╭─ Document section

While details on how exactly Claude was used for operational planning, battlefield simulations, and intelligence assessments are not made public, based on its previous deployment in Venezuela and known contacts between Palantir and the Pentagon, it is likely that it was used within the Maven Smart System and the Artificial Intelligence Platform (AIP). The Maven Smart System is Palantir's primary DoD platform, which aggregates data from various sources, including satellite imagery, sensor data, and more, into a single interface for commanders and military planners. The Artificial Intelligence Platform is built into Maven and allows users to interact with operational data using natural language, powered by large language models (LLMs).  The platform is known to allow for third-party data integrations. In June 2024, Palantir was also selected for an additional agreement that onboards third-party vendors into Maven Smart System and AIP. It is thus highly likely that Claude was used by analysts to detect patterns and to provide intelligence and operational guidance as needed for Operation Epic Fury.

In January, Anthropic’s Claude had already been tested in Venezuela. U.S. Southern Command (SOUTHCOM) employed it in Operation Absolute Resolve that resulted in the capture of Venezuelan President Nicolás Maduro and his wife, Cilia Flores. In that instance, it is confirmed through The Wall Street Journal that Claude was accessed by the Pentagon through Palantir’s platform.

From an ethical and legal point of view, the use of Claude is not necessarily in violation of its two non-negotiable deployment constraints: no mass domestic surveillance of U.S. persons, and no fully autonomous weapons. Nonetheless, the operation indicates the extent to which the Pentagon relies on AI for its missions. Anthropic’s CEO, Dario Amodei, has publicly stated that Claude lacks human judgment and that autonomous deployment could lead to a host of unintended consequences. As of Friday, competitor OpenAI has now concluded a contract with the Pentagon. It will be important to watch whether the similar limitations it has set on its model usage will actually be enforced.

╰─
╭─ Record set

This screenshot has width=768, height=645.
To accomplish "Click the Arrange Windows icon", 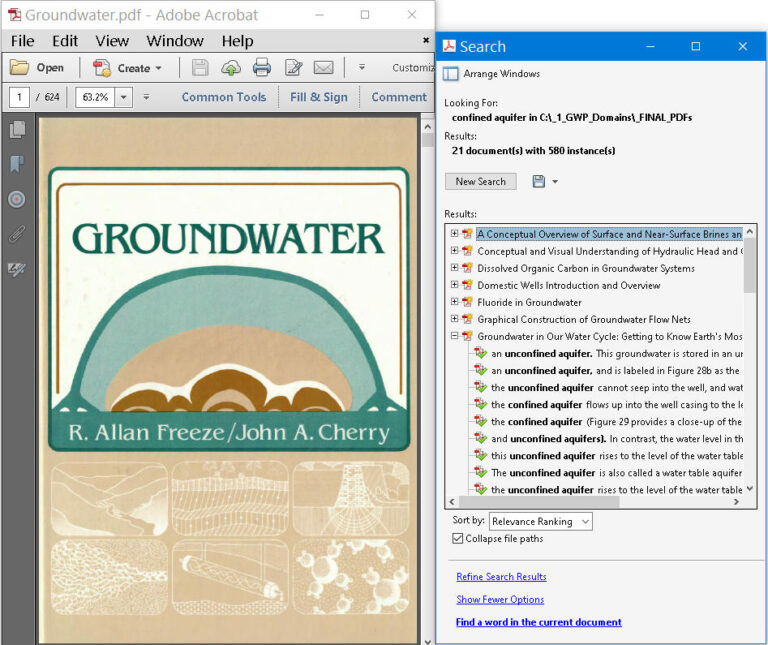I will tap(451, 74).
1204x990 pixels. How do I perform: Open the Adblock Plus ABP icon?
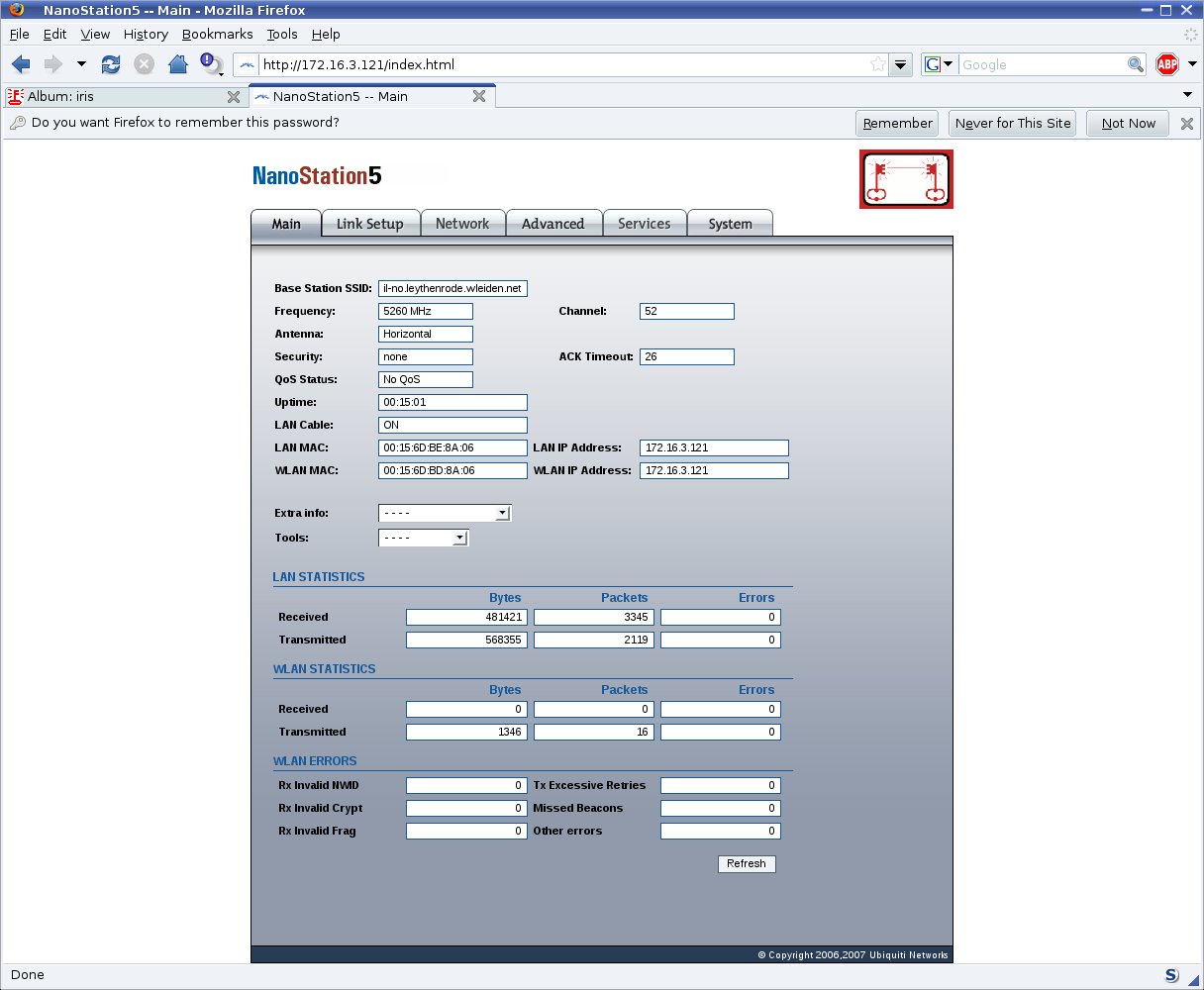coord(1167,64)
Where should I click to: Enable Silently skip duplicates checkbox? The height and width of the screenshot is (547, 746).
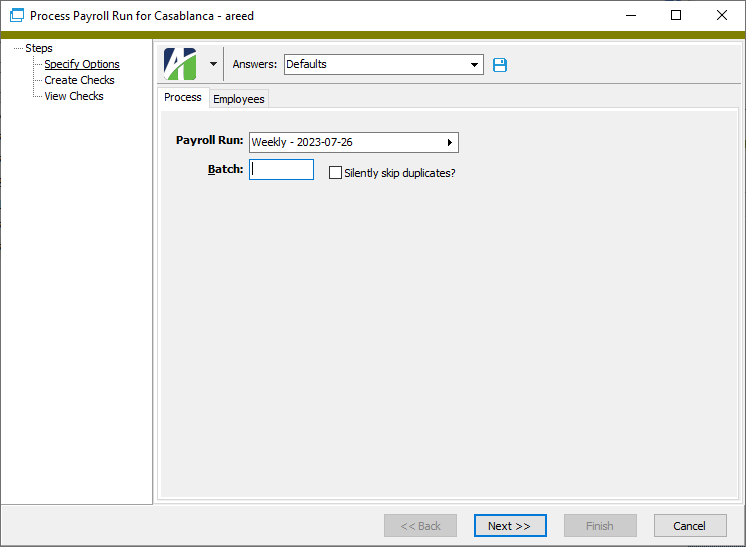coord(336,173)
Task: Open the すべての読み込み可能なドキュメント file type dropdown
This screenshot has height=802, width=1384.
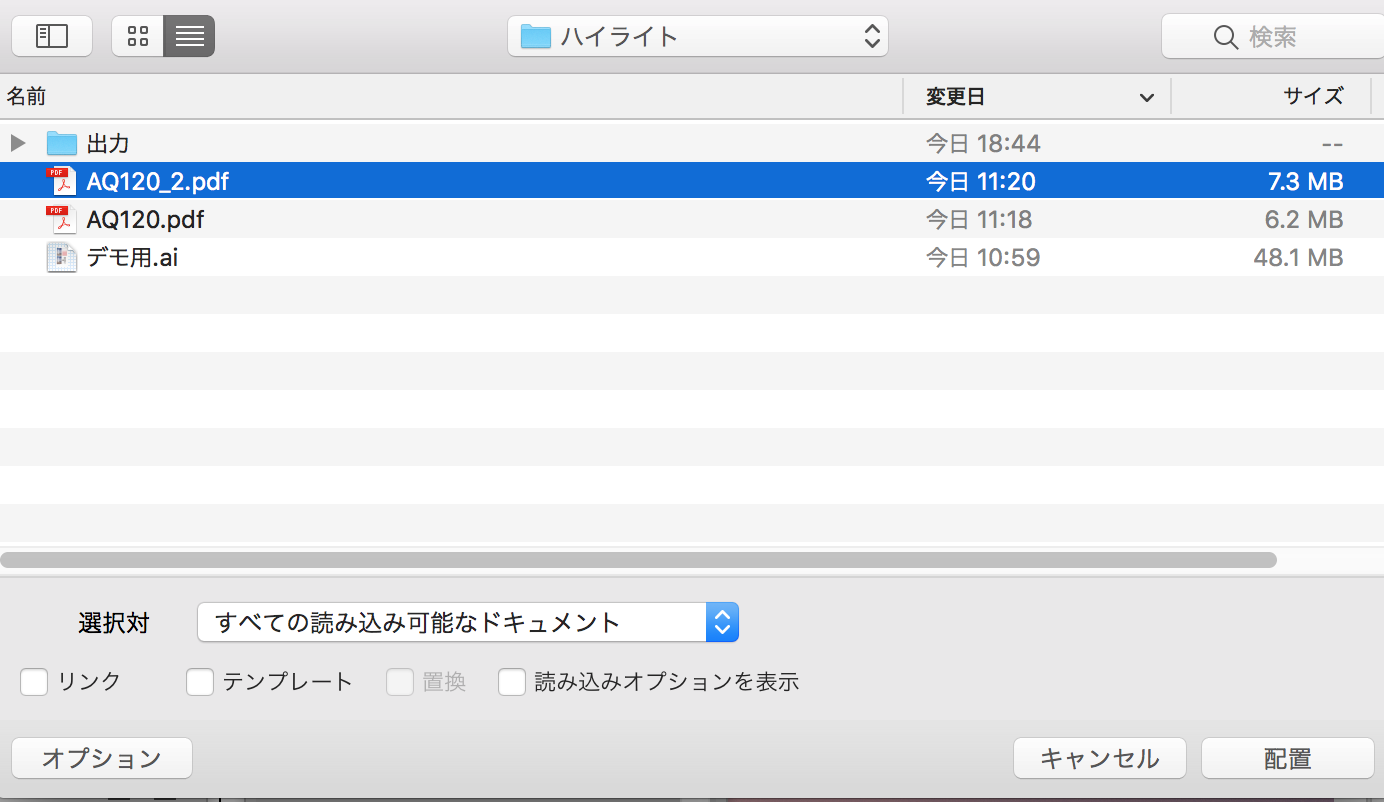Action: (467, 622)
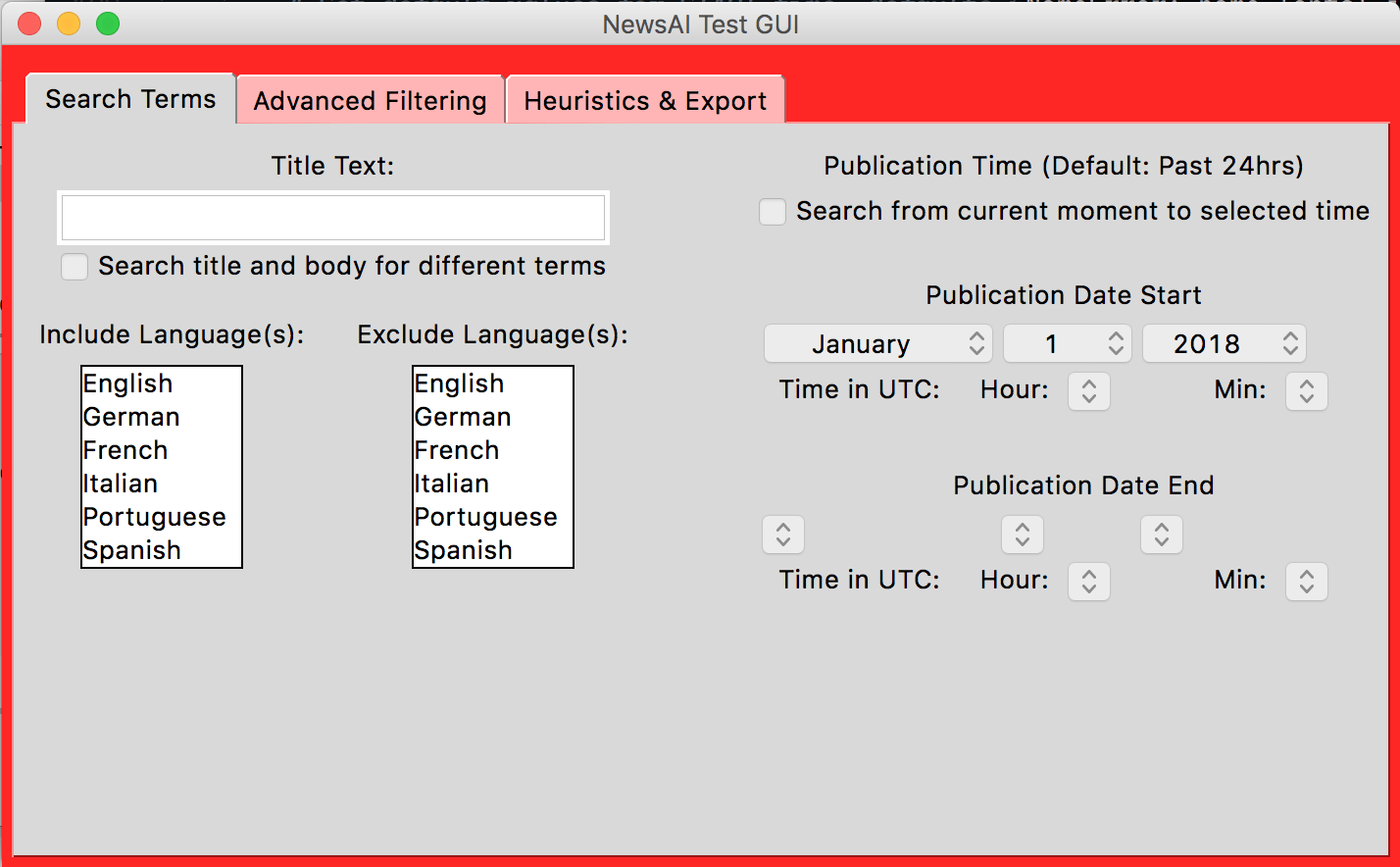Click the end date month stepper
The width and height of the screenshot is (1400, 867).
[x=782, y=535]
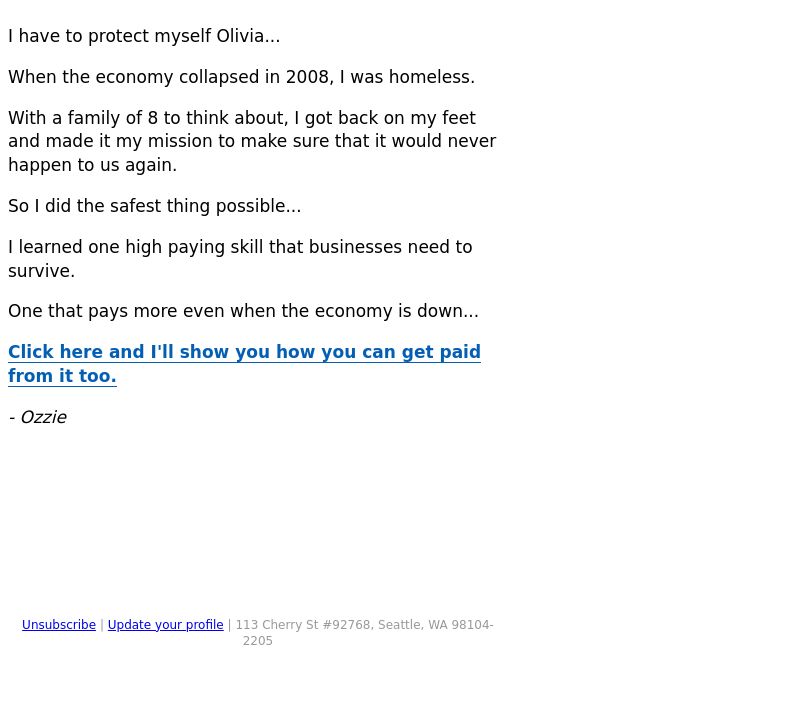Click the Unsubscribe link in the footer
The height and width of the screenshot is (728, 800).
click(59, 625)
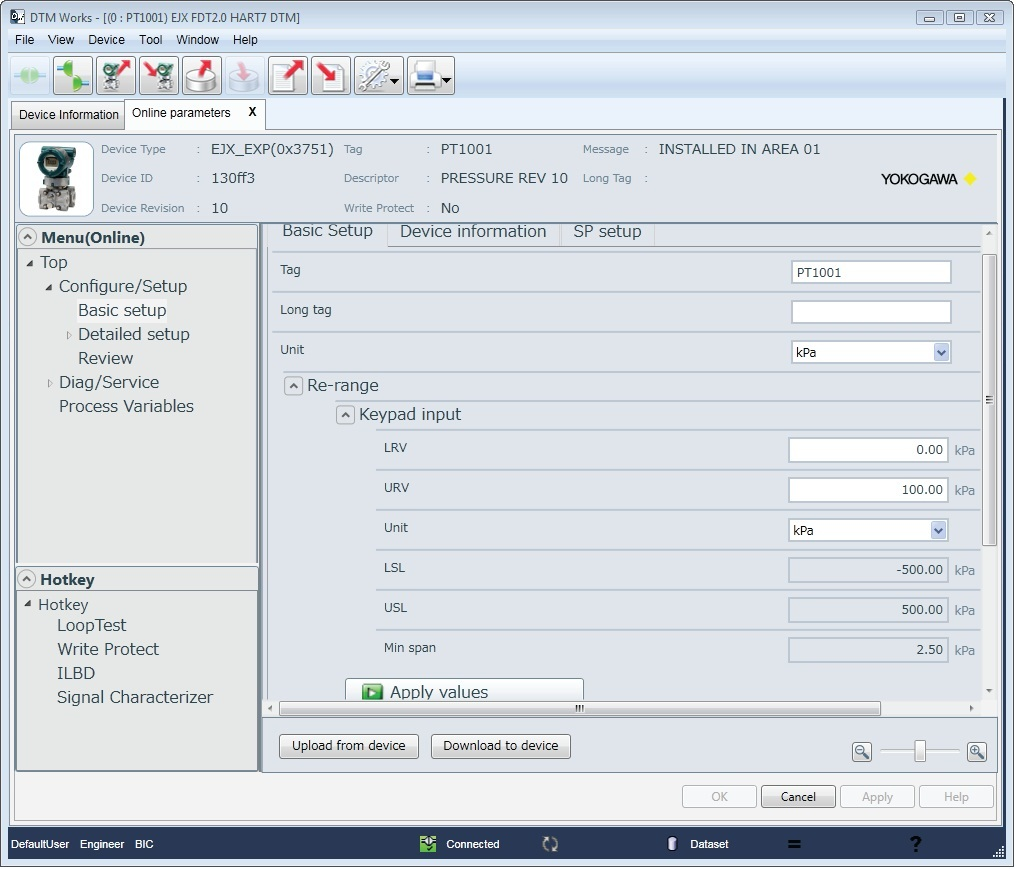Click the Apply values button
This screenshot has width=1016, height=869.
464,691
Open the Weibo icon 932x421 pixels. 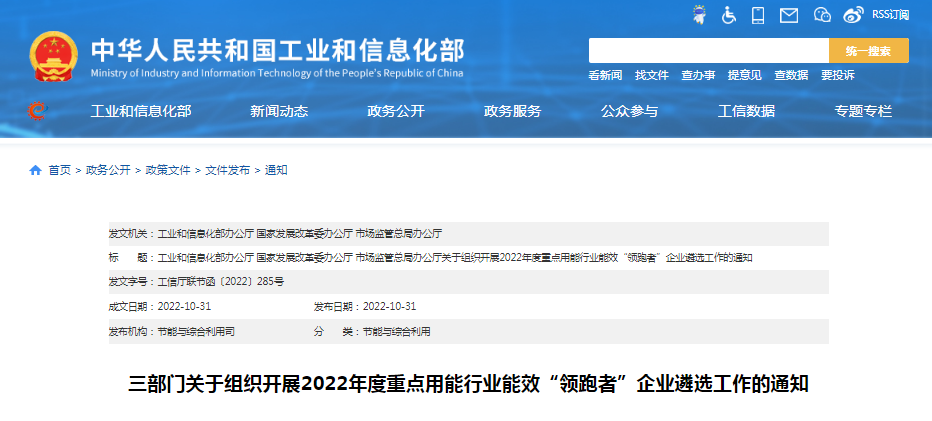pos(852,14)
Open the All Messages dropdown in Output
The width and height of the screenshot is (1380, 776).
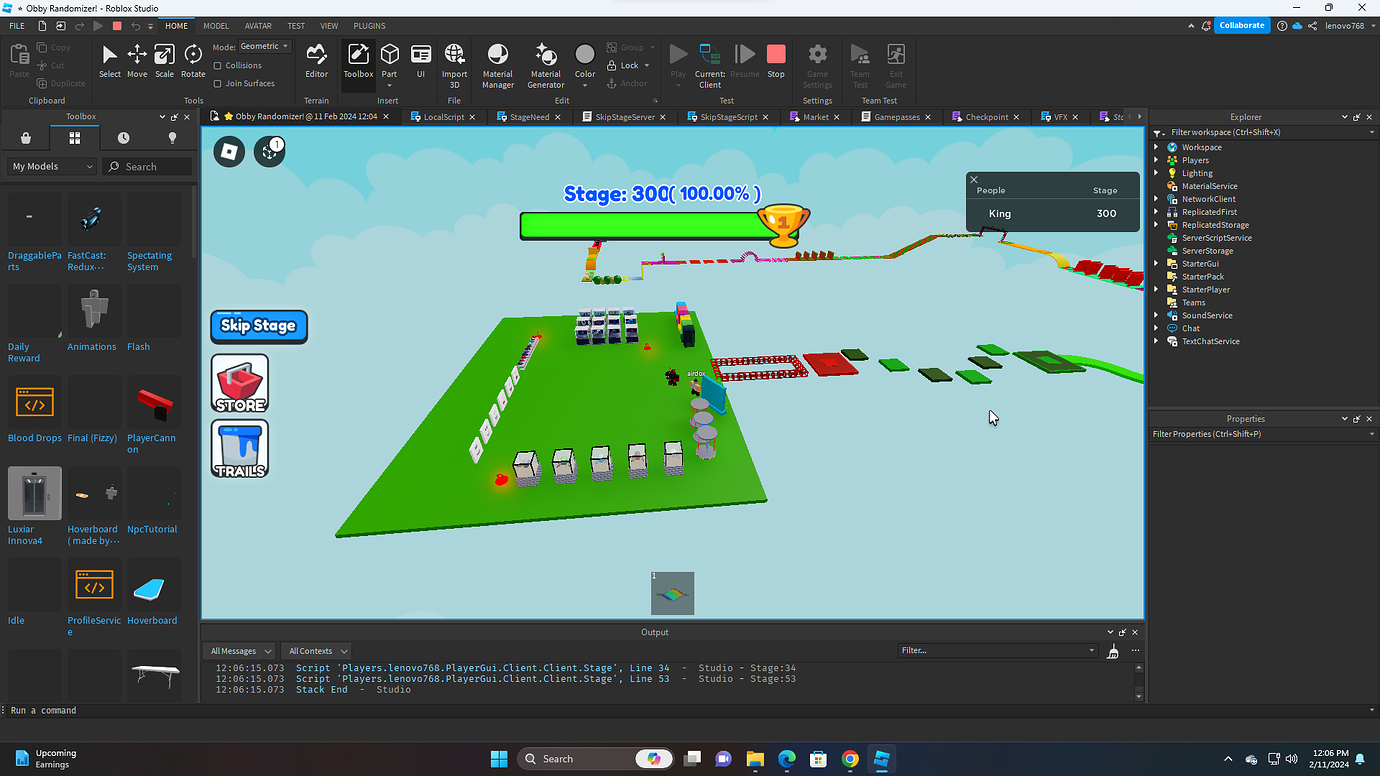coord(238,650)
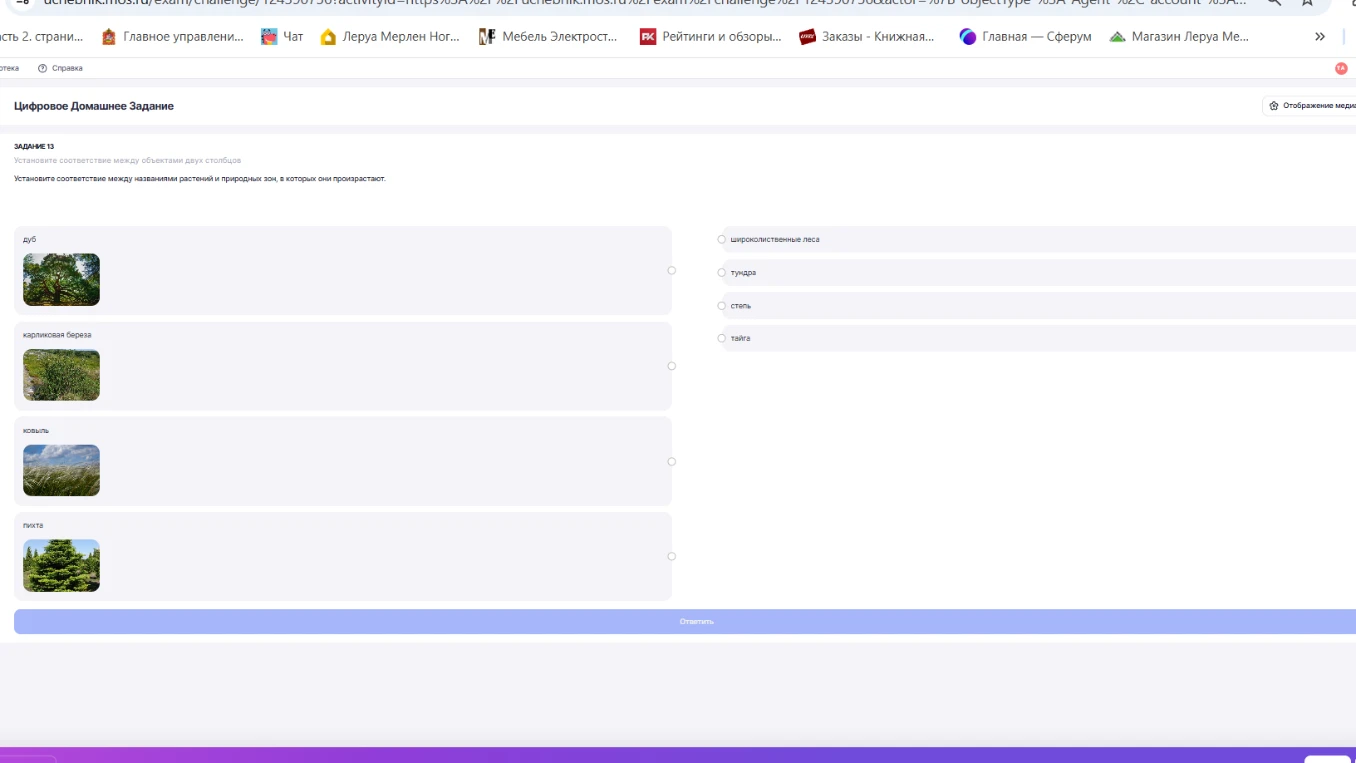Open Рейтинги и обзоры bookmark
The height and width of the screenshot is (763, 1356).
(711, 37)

╰─

Answer these questions about the passage on Claude's military use:
1. According to the passage, what does the Maven Smart System bring together into a single interface?
2. Which operation led to the capture of Nicolás Maduro and Cilia Flores?
3. What are Claude's two non-negotiable deployment constraints?
Answer from the text only.

1. It brings together data from various sources, including satellite imagery, sensor data, and more, for commanders and military planners.
2. Operation Absolute Resolve.
3. No mass domestic surveillance of U.S. persons, and no fully autonomous weapons.